The Setting of Undergraduate Courses in the Major of Statistics

谢益辉 2007-04-27

Just now I chatted with Teacher Yan JIANG for about two hours on the topic of course setting for undergraduates (when we finished the discussion of a project from the China Customs). There are really so many problems that I can list examples one after another. I’ve always been holding a belief that elder students in higher grades should communicate with those in lower grades, telling them some useful experience – no matter in the aspect of academic research or daily life. This is only too important. We need to simplify, or more precisely speaking, clarify their disordered directions.

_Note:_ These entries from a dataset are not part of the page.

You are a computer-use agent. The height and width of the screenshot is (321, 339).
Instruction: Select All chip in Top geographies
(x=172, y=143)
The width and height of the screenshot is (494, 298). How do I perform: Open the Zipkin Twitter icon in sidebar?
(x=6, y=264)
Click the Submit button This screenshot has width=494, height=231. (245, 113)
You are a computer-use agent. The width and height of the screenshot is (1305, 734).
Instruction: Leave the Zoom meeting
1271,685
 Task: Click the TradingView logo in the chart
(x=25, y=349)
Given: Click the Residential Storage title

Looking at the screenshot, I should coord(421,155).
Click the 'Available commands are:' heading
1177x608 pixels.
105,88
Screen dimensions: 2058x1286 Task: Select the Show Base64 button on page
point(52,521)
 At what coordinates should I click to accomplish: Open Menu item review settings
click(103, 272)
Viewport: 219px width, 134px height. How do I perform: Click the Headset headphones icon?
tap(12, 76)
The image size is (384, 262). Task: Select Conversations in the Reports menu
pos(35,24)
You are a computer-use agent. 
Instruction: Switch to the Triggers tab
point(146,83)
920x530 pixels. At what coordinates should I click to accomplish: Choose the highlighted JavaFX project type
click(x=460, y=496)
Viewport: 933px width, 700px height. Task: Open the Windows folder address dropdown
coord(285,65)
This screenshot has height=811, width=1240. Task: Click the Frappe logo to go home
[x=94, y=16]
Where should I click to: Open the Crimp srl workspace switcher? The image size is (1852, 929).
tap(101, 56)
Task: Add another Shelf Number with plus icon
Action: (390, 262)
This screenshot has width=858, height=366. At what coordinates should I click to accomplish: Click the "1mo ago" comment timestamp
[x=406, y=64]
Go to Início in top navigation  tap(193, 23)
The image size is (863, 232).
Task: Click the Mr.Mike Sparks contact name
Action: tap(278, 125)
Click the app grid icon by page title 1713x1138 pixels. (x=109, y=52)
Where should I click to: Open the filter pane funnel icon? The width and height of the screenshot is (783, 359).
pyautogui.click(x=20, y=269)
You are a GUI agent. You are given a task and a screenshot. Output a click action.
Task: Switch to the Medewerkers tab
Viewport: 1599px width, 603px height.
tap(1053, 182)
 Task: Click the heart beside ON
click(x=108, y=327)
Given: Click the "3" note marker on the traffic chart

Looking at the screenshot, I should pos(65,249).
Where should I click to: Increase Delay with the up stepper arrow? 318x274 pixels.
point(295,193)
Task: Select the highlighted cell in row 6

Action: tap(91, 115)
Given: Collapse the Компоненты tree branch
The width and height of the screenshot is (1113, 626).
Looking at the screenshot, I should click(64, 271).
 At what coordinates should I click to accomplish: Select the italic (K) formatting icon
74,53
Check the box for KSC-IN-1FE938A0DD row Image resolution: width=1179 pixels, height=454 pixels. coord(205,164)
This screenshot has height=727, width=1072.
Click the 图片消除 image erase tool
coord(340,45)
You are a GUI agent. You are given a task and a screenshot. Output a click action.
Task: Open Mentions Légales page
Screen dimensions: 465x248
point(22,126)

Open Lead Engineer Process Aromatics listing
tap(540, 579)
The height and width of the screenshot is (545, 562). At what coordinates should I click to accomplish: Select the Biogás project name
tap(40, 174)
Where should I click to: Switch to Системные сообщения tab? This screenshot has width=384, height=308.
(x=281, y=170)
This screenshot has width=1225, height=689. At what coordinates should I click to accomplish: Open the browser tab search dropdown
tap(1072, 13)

Statistics is a discipline with strong logics. From traditional regressions (modeling the mean of Y) to generalized linear models (modeling a function of a certain parameter of Y’s distribution), and to quantile regressions (modeling the quantiles of Y); from sampling without replacement (traditional sampling) to with replacement (the idea of bootstrap); from the central limit theorem (CLT) in probability theory to the confidence interval of the sample mean in sampling survey; … There are just too many connected “lines”, and accordingly, many orbits in which this discipline can develop. Teachers should put great emphasis on the training of the thinking ability of students and tell them how to make innovations (after they’ve mastered the basic knowledge).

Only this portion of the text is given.